De-spec’s entry, GLOCAL GRID, was exhibited at the Museum of the City of New York this past spring and was selected to be included in the publication produced by the Architectural League of New York.

Organized in conjunction with The Greatest Grid: The Master Plan of Manhattan, 1811–2011, the Architectural League’s international Call for Ideas invited architects, landscape architects, urban designers, and other design professionals to use the Manhattan street grid as a catalyst for thinking about the present and future of New York. What new possibilities for the grid still exist? What can we expect for the city’s future and how will it be shaped and reflected by the street grid? What kinds of ideas as bold and visionary as the 1811 Commissioners’ Plan might New York undertake?



The solution is based on the idea of Glocalization as “internalized globalization,”*1, an idea that the potential exists to create new social actors and structures that are essentially “local in spirit but global in character,”*2 capable of responding to local social needs yet supported by the global insight and power.

The edges once lined with piers, ports and factories have slowly eroded giving way to random public or private development sometimes part of the grid and yet disconnected.  Correcting this hybrid nature of the boundaries from ‘outside-in’ to‘inside-out’ potentially seeks to make the largest shift in the identity of the grid since its conception.

The main strategy maintains the global community at the core of Manhattan Island and connects the core to the water by way of the streets into the piers.

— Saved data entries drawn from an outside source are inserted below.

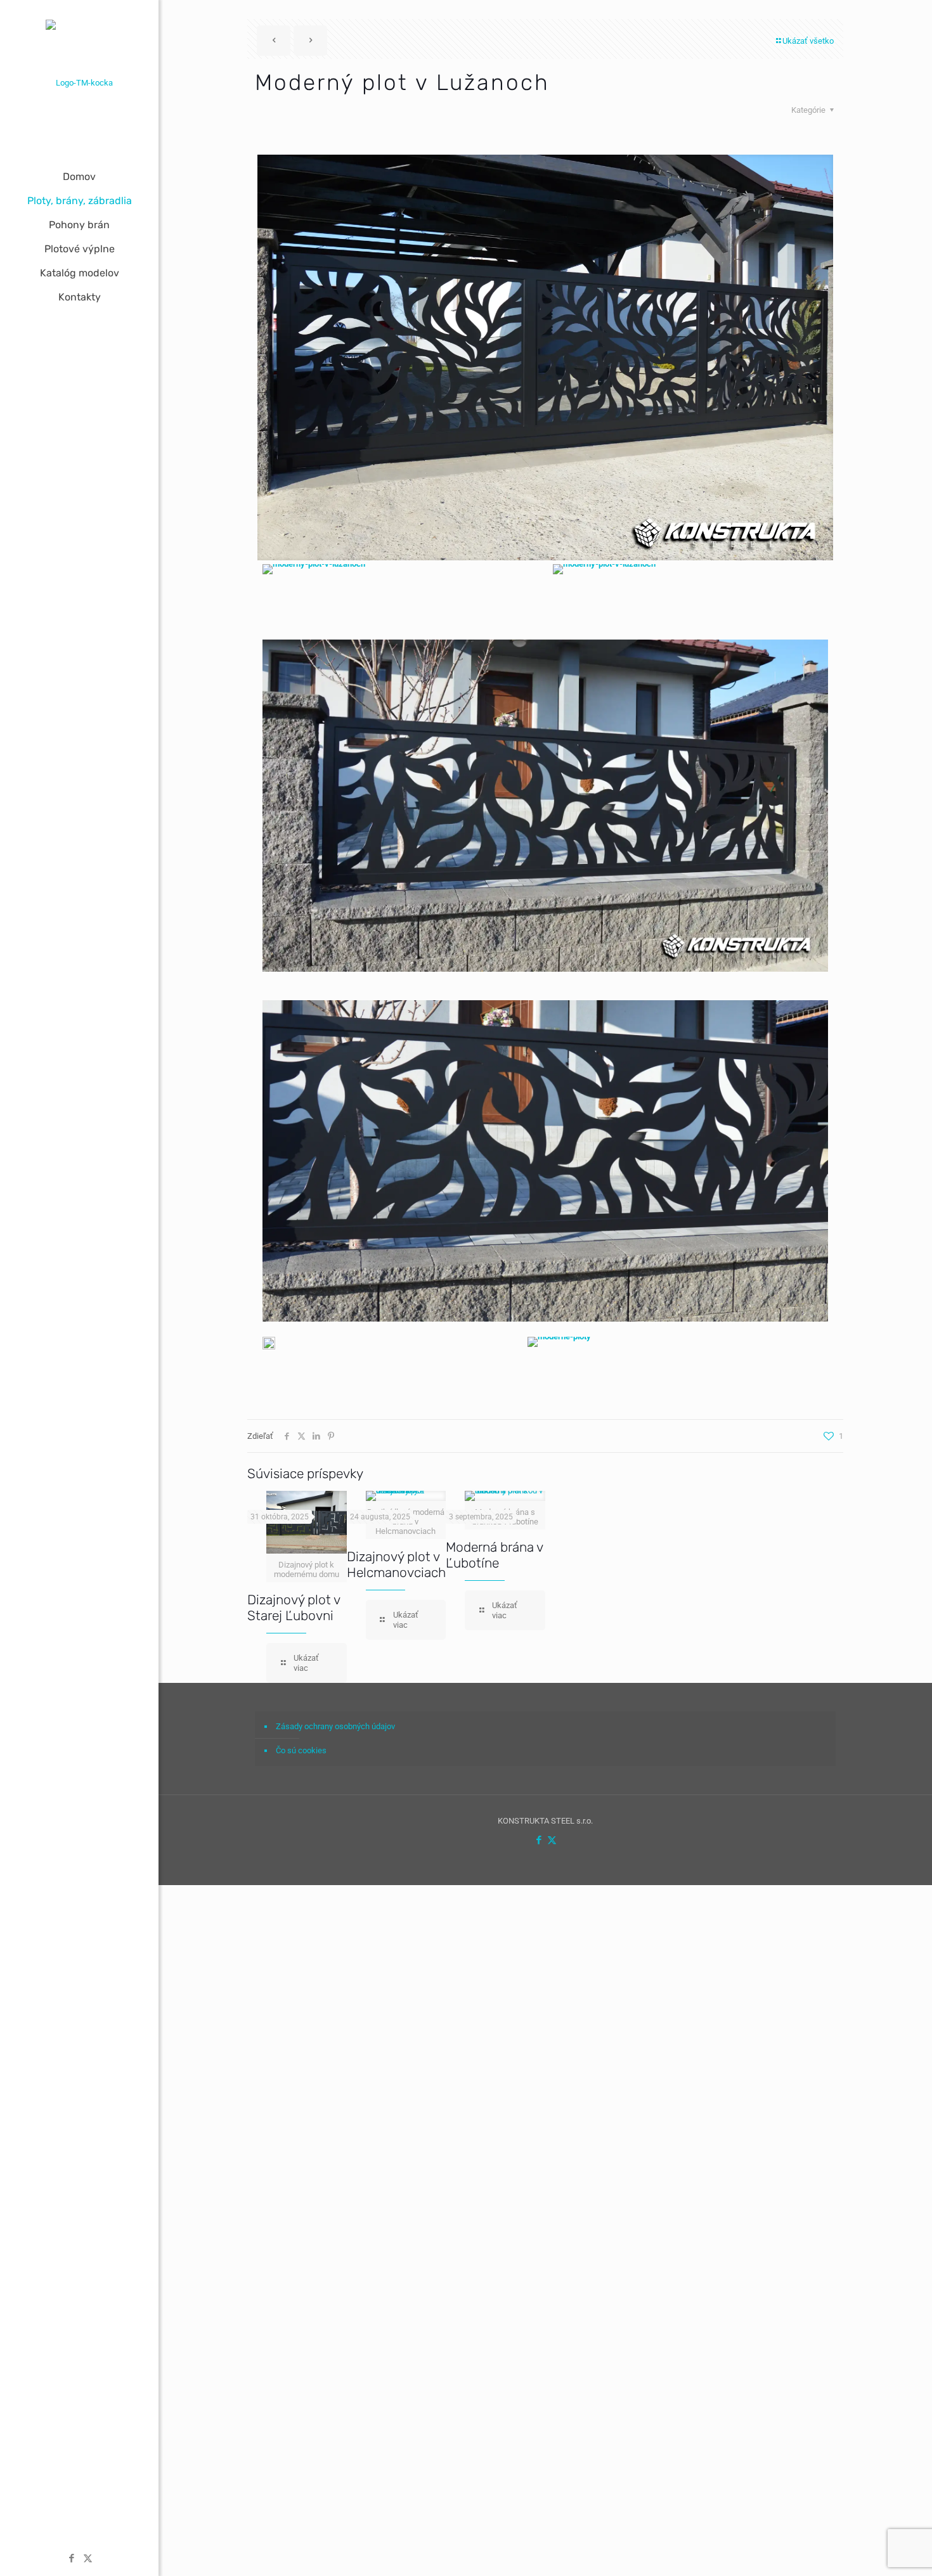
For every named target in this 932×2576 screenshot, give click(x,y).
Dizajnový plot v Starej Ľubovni (293, 1607)
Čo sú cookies (301, 1750)
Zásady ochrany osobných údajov (335, 1726)
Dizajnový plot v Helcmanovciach (396, 1564)
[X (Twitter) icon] (88, 2558)
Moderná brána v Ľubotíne (494, 1555)
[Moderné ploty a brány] (79, 82)
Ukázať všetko (808, 41)
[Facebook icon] (72, 2558)
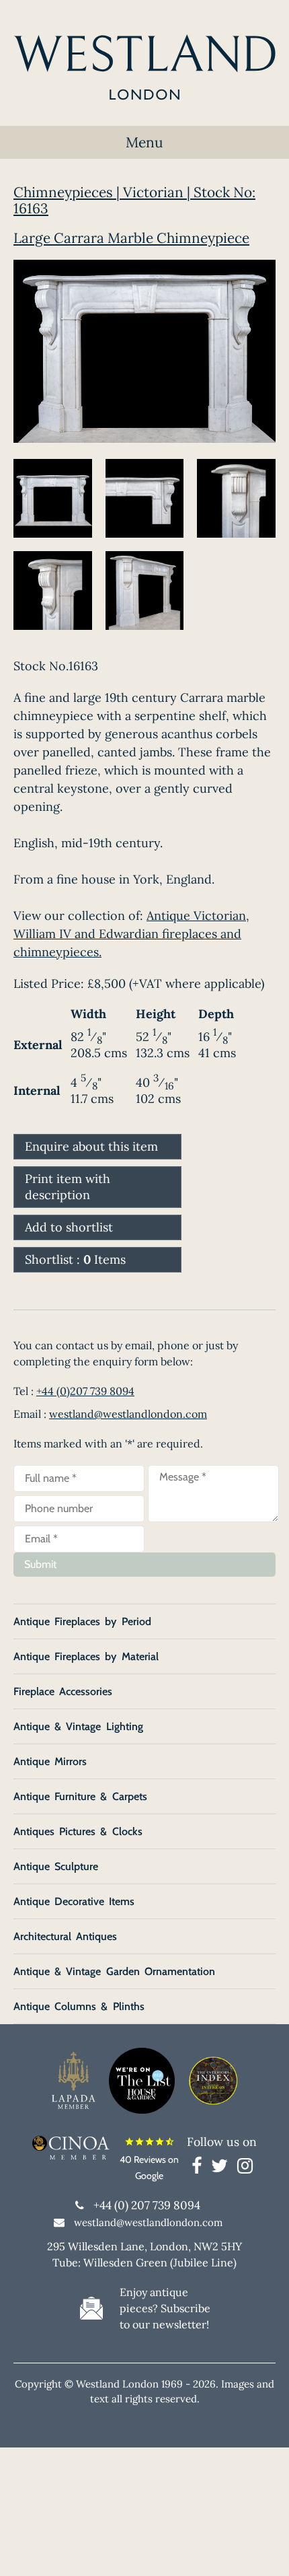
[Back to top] (262, 2549)
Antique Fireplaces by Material (86, 1656)
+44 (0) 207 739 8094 (146, 2205)
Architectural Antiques (65, 1936)
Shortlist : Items (75, 1259)
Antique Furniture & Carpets (80, 1796)
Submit (40, 1564)
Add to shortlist (69, 1227)
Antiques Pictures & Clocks (77, 1831)
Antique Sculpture (55, 1866)
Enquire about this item (91, 1146)
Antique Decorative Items (73, 1901)
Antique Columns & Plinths (78, 2006)
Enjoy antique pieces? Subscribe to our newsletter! (165, 2308)
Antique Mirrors (50, 1761)
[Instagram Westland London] (245, 2168)
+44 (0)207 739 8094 (85, 1391)
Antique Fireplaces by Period (82, 1621)
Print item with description (67, 1187)
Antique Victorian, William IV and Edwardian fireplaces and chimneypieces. (131, 934)
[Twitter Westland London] (223, 2168)
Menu (144, 142)
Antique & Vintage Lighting (78, 1726)
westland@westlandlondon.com (128, 1414)
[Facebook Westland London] (200, 2168)
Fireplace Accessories (62, 1691)
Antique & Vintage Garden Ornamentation (114, 1971)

A more fluid, express connection is laid under the ground moving north-south connecting to bridges and tunnels.  The grid is extruded into its ‘Z’ axis allowing for an infrastructural SYSTEM for energy production, waste management, Data connections below ground and community development and other social systems above the ground. 

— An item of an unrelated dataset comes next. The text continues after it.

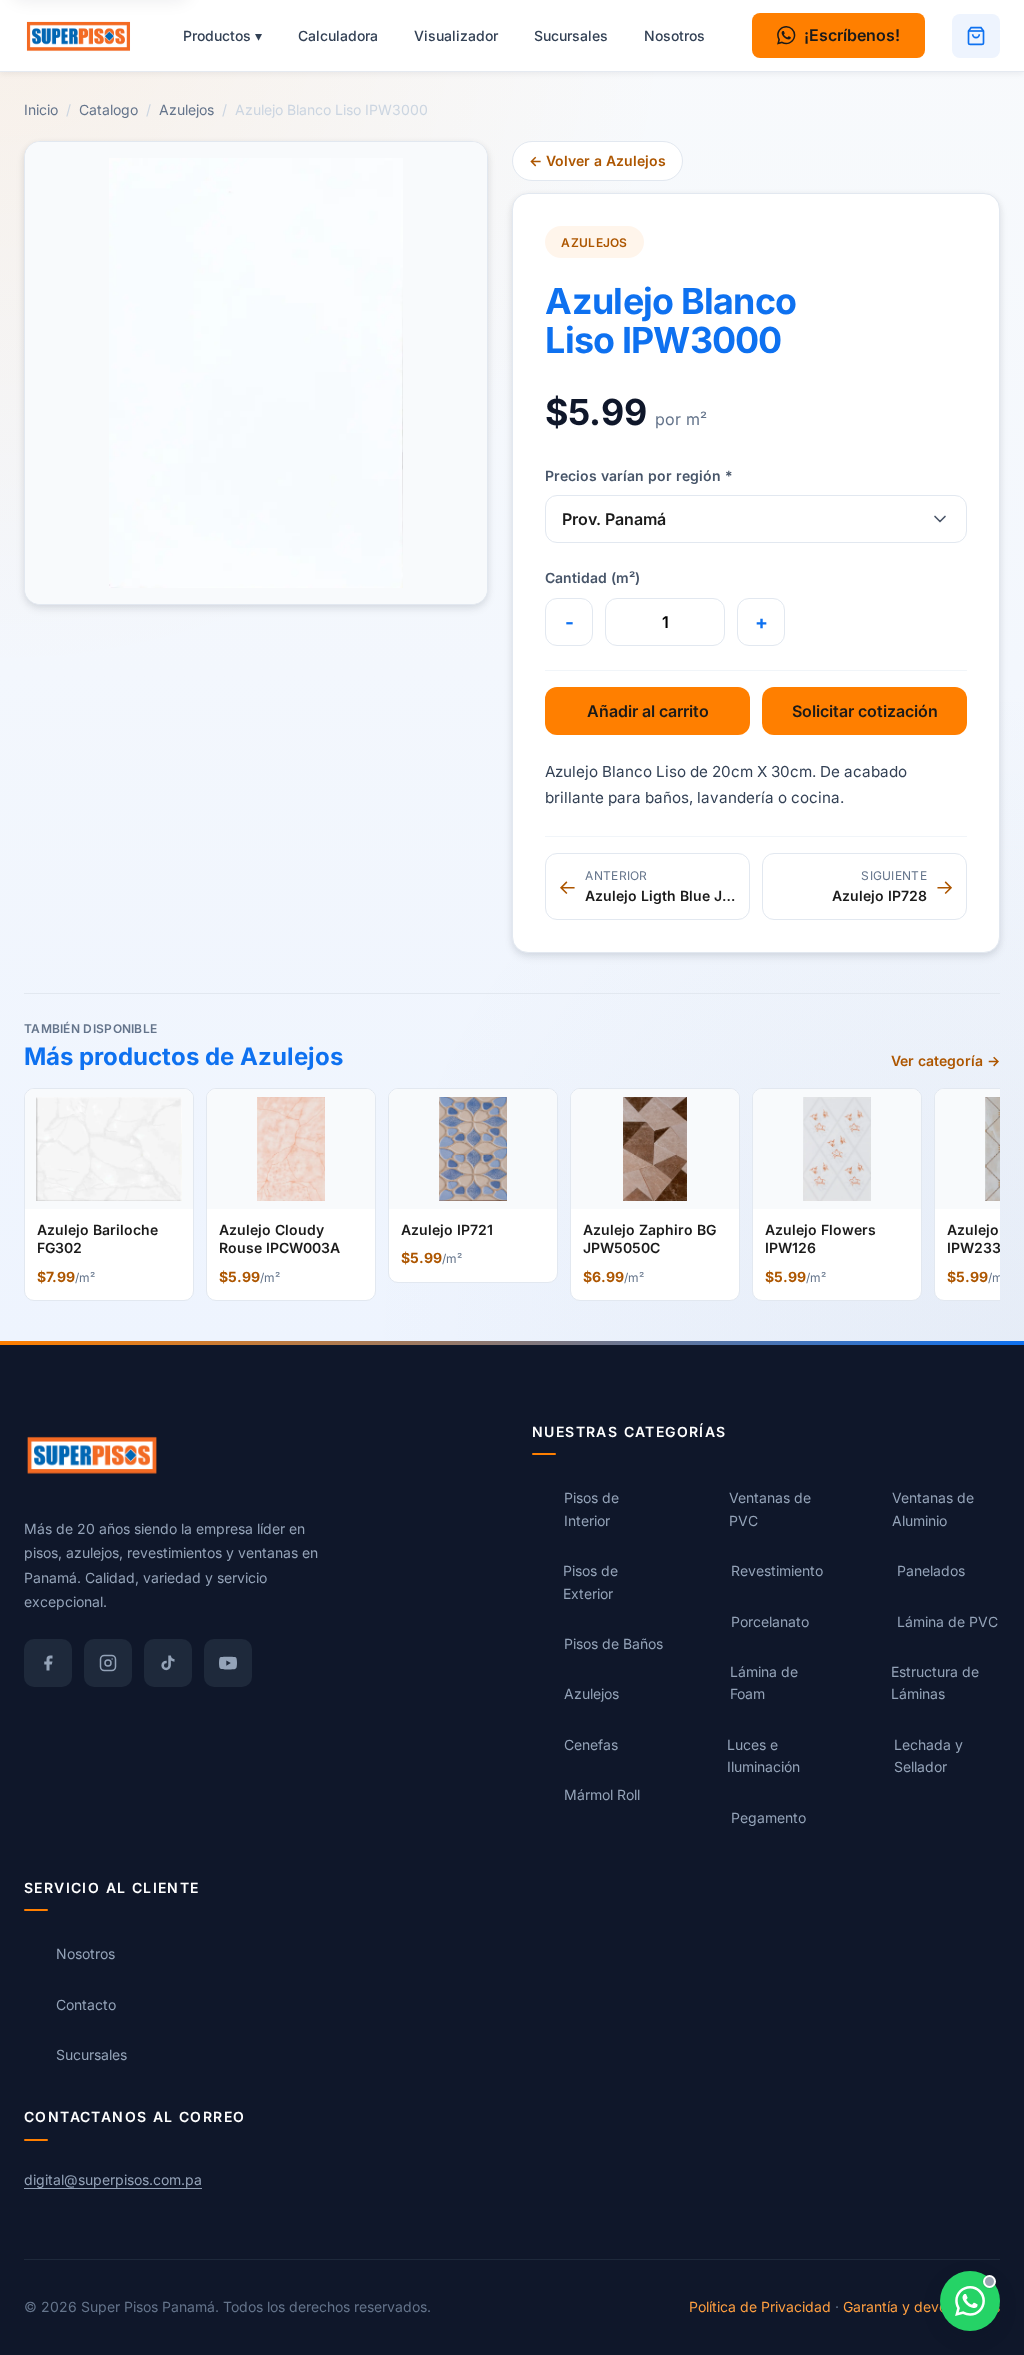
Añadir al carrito (648, 711)
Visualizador (456, 35)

All the streets reach the edge and meet the water and transform into Piers.  The interstitial spaces are mitigated with indigenous vegetation and green space appropriate for local use and new types of public spaces.

A more express roadway is sunken under the ground moving North –South on the last Avenue parallel to the edge, with adequate exits at the intersection of two way streets additionally connecting expressway to bridges and tunnels.  This strategy asserts that the 12th Avenue (Henry Hudson) and FDR (Harlem River drive) at grade must integrate with the grid and for the streets to have lights at all intersections enabling pedestrian and slow traffic to cross over, internalize and occupy the edge.

Infrastructure- LOCALIZATION

Two new lines of underground infrastructure are placed on the 10th Ave to Amsterdam and 2nd Avenue to Morris Avenue. This new underground core can be used for multiple infrastructural uses including waste management. Using systems like ‘Envac’ already used in Roosevelt Island, local waste is vacuumed, then sorted and managed in local structures.  Zip code map is used to make the demarcation of neighborhoods.  Underdeveloped sites of approximately 100’x100’ that intersect 2nd Avenue or 10th Avenue are chosen for the ‘vertical parks’.   These structures provide for LOCAL collection, sorting and remediation of waste and exportation of recyclable waste such as paper, metal and glass.  Above the ground there is space for vertical farming and use by the community to produce food (vegetables, honey), market, restaurants and social activities to strengthen local relations & flavors.  The production of food can be supported by the members of the community who need work and assistance.  The building is run by a collaboration of private and public funding.  

*1, Roudometof, Victor (2005). “Translationalism, Cosmopolitanism, and Glocalization”. Current Sociology 53 (1): 113–135.

*2 Hong, Phillip Young P.; Song, In Han (2010). “Glocalization of social work practice: Global and local responses to globalization”. International Social Work 53 (5): 656–670.